-- WHAT IS NEEDED --
Below are records to reproduce in full; copy them exactly but keep the pictures out.
━━━
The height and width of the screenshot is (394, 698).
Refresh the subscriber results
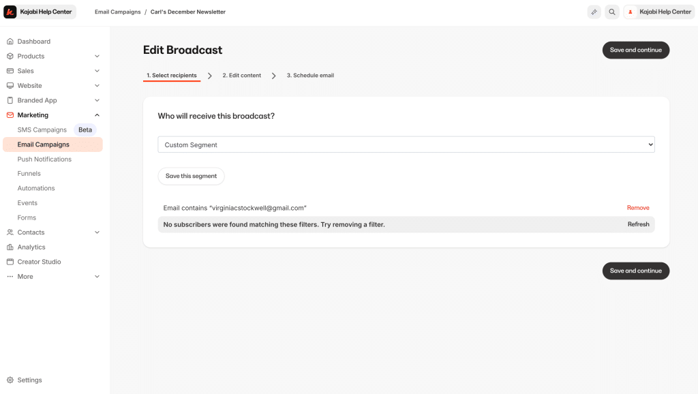tap(638, 224)
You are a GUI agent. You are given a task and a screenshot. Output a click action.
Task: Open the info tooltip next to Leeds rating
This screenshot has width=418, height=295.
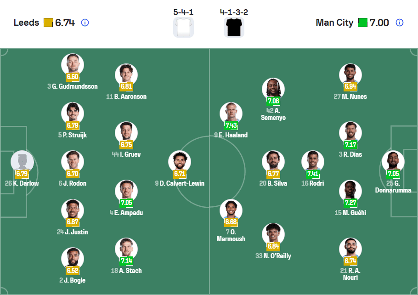pyautogui.click(x=85, y=23)
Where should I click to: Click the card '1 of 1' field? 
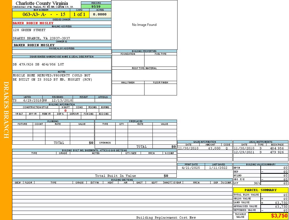click(79, 14)
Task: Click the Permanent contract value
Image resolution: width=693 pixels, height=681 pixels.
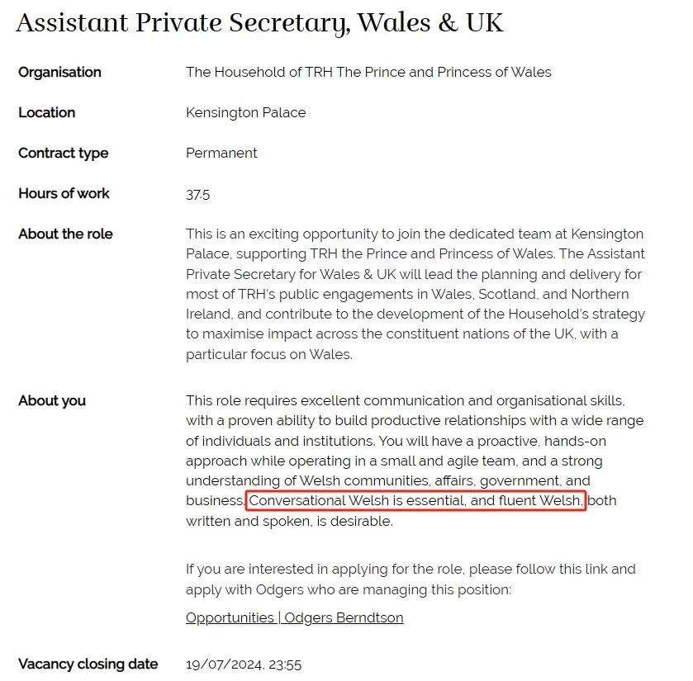Action: pos(221,154)
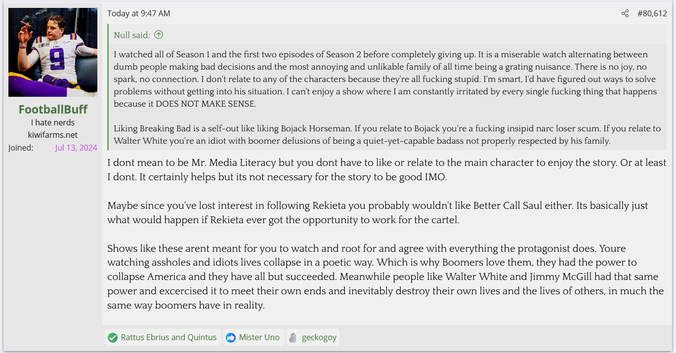
Task: Open the geckogoy reaction list
Action: pyautogui.click(x=319, y=338)
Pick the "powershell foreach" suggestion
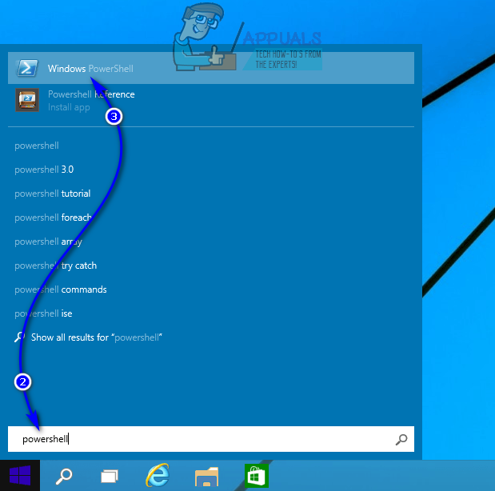The image size is (495, 491). point(53,218)
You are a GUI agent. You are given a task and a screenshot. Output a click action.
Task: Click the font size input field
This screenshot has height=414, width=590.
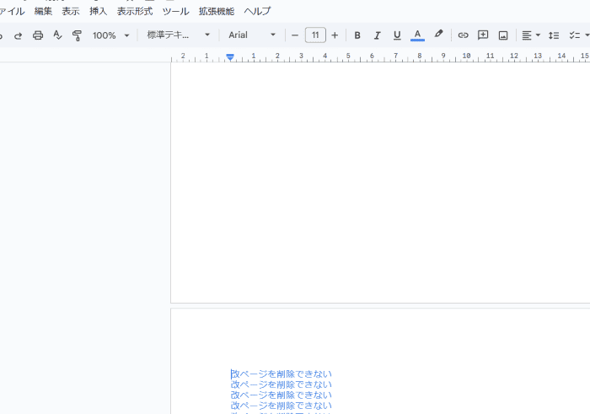point(315,35)
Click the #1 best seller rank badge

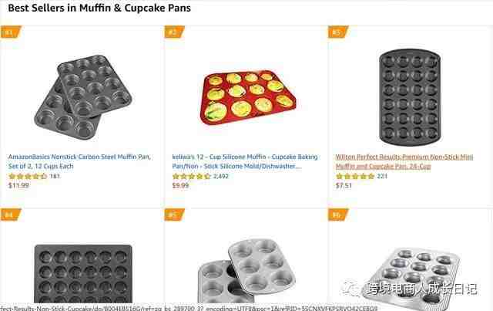pyautogui.click(x=10, y=32)
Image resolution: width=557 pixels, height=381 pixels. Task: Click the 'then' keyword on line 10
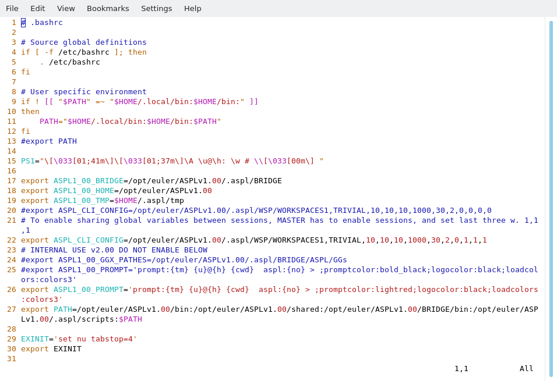[30, 112]
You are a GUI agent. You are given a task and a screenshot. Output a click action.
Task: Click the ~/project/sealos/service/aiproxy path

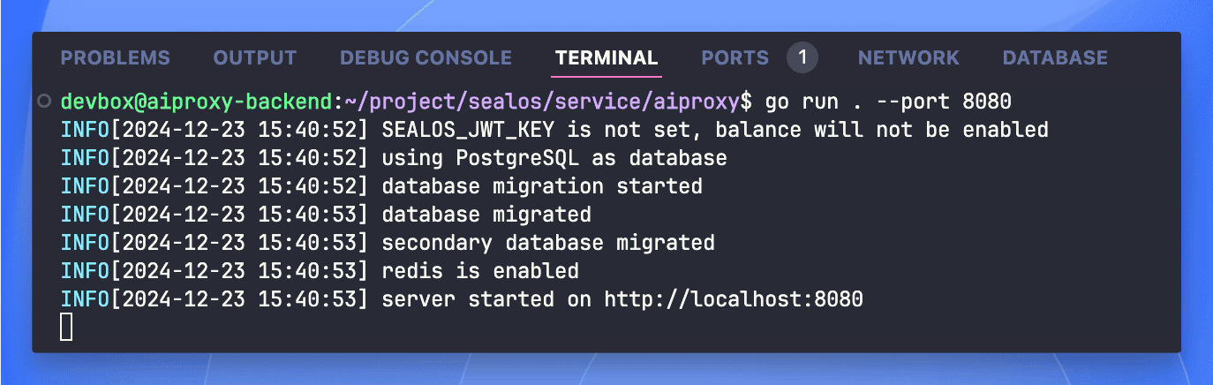point(541,102)
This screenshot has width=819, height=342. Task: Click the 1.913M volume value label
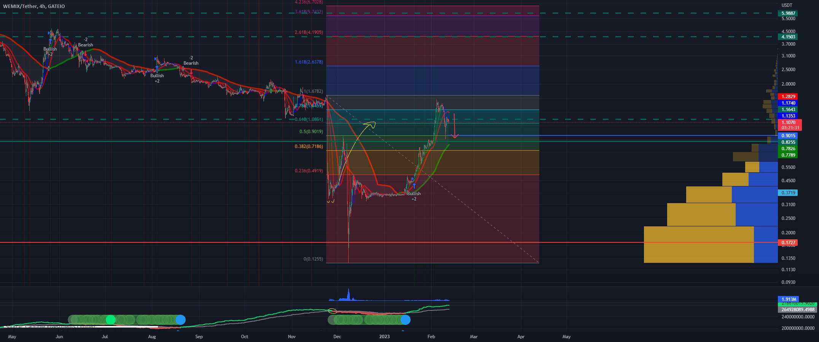pyautogui.click(x=788, y=299)
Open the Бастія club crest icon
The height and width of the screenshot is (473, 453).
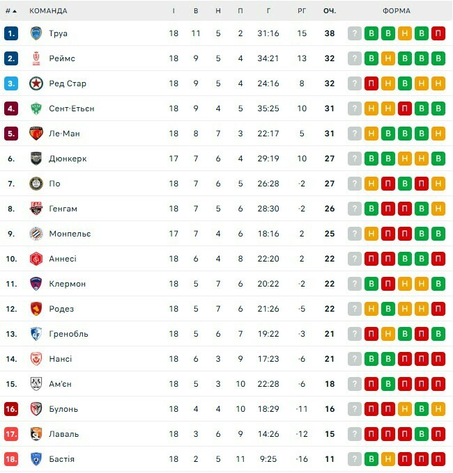tap(36, 459)
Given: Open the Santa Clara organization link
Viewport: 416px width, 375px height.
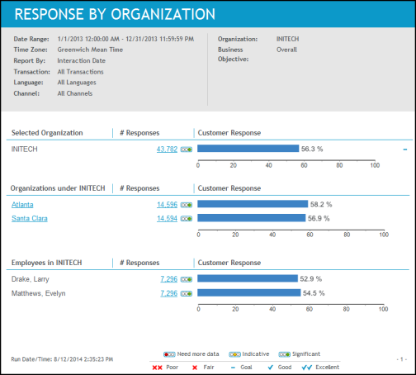Looking at the screenshot, I should point(30,218).
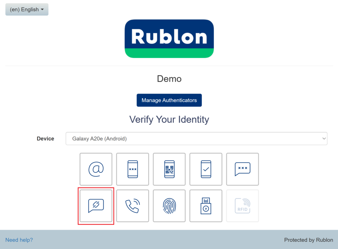The height and width of the screenshot is (249, 338).
Task: Open the (en) English language dropdown
Action: [27, 10]
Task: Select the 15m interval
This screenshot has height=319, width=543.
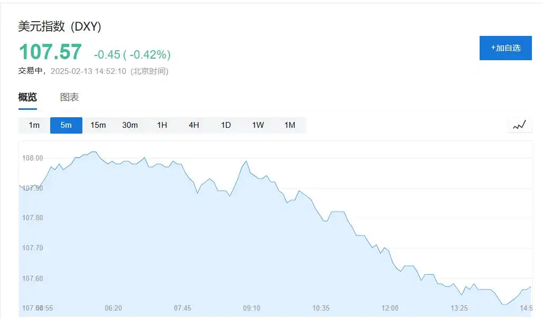Action: 98,125

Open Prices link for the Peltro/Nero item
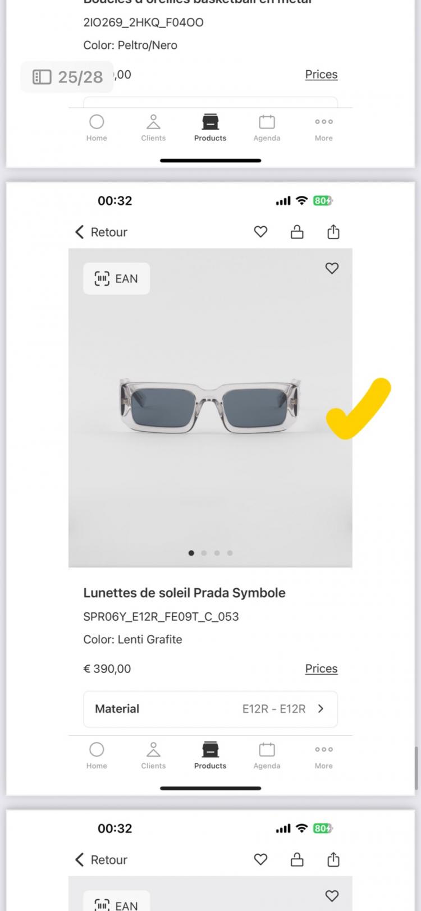(321, 74)
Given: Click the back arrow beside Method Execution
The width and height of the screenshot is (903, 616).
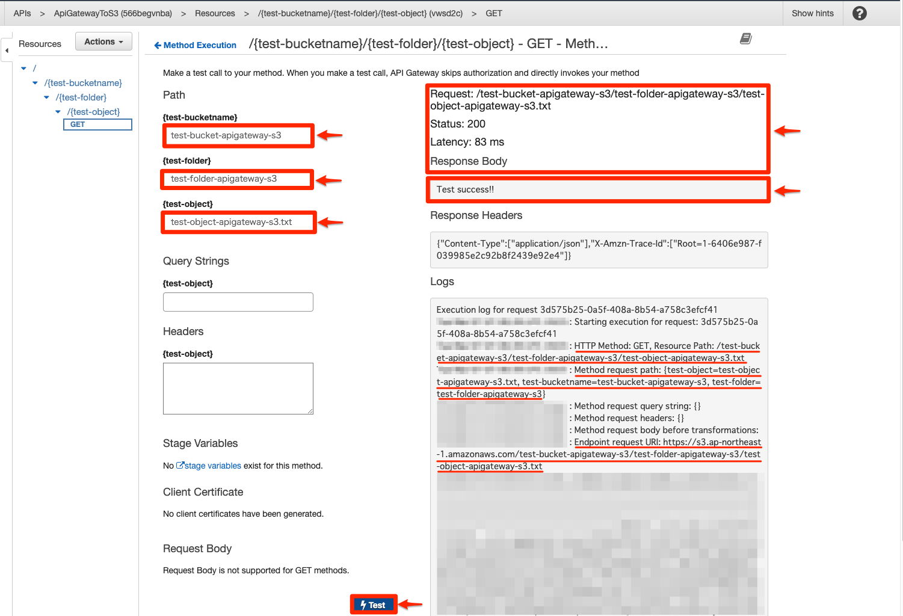Looking at the screenshot, I should (x=157, y=45).
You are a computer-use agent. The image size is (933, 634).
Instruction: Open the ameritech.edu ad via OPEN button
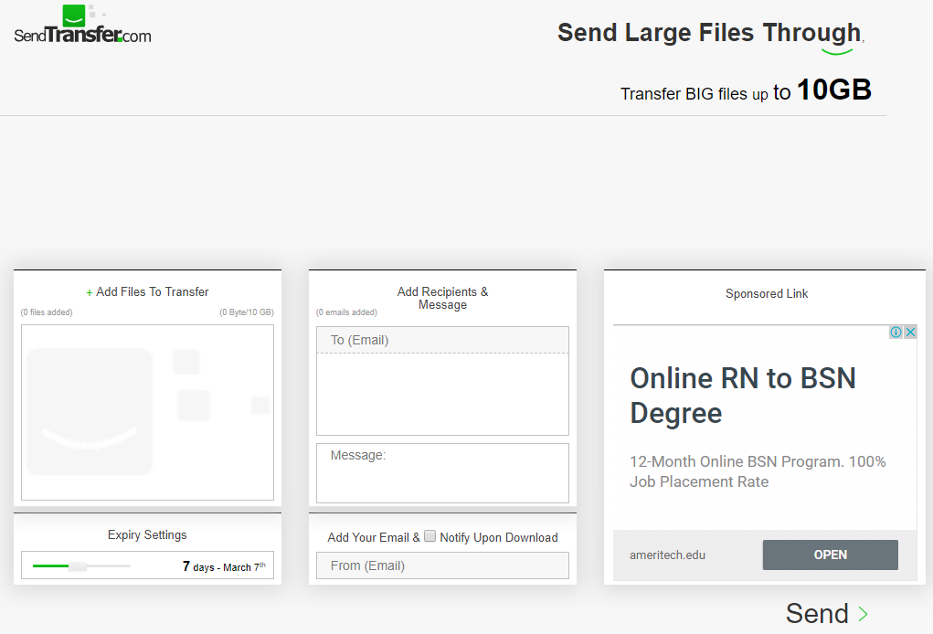pos(830,555)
━━━
-- ANSWER TO THE PROBLEM --
The height and width of the screenshot is (394, 698).
Refresh the subscriber results
tap(638, 224)
You are a GUI agent. You are given a task and a screenshot. Output a click action.
Task: Open the info tooltip next to Leeds rating
This screenshot has width=418, height=295.
pyautogui.click(x=85, y=23)
Where should I click to: Click the card '1 of 1' field? 
click(79, 14)
Task: Click the Permanent contract value
Image resolution: width=693 pixels, height=681 pixels.
Action: pos(221,154)
Task: Open the geckogoy reaction list
Action: pyautogui.click(x=319, y=338)
Pick the "powershell foreach" suggestion
The image size is (495, 491). point(53,218)
You are a GUI agent. You are given a task and a screenshot. Output a click action.
Task: Click the font size input field
This screenshot has height=414, width=590.
point(315,35)
Click the #1 best seller rank badge

pyautogui.click(x=10, y=32)
Image resolution: width=557 pixels, height=381 pixels. Task: Click the 'then' keyword on line 10
[30, 112]
You are a GUI agent. You are given a task and a screenshot. Output a click action.
Task: Click the ~/project/sealos/service/aiproxy path

point(541,102)
This screenshot has width=819, height=342. Task: Click the 1.913M volume value label
pyautogui.click(x=788, y=299)
Open the Бастія club crest icon
The height and width of the screenshot is (473, 453).
tap(36, 459)
Given: Open the Santa Clara organization link
Viewport: 416px width, 375px height.
Looking at the screenshot, I should point(30,218).
The height and width of the screenshot is (249, 338).
Task: Open the (en) English language dropdown
Action: [27, 10]
Task: Select the 15m interval
This screenshot has height=319, width=543.
Action: 98,125

Open Prices link for the Peltro/Nero item
(321, 74)
Given: Click the back arrow beside Method Execution
The width and height of the screenshot is (903, 616).
Looking at the screenshot, I should (x=157, y=45).
You are a computer-use agent. The image size is (933, 634).
Instruction: Open the ameritech.edu ad via OPEN button
pos(830,555)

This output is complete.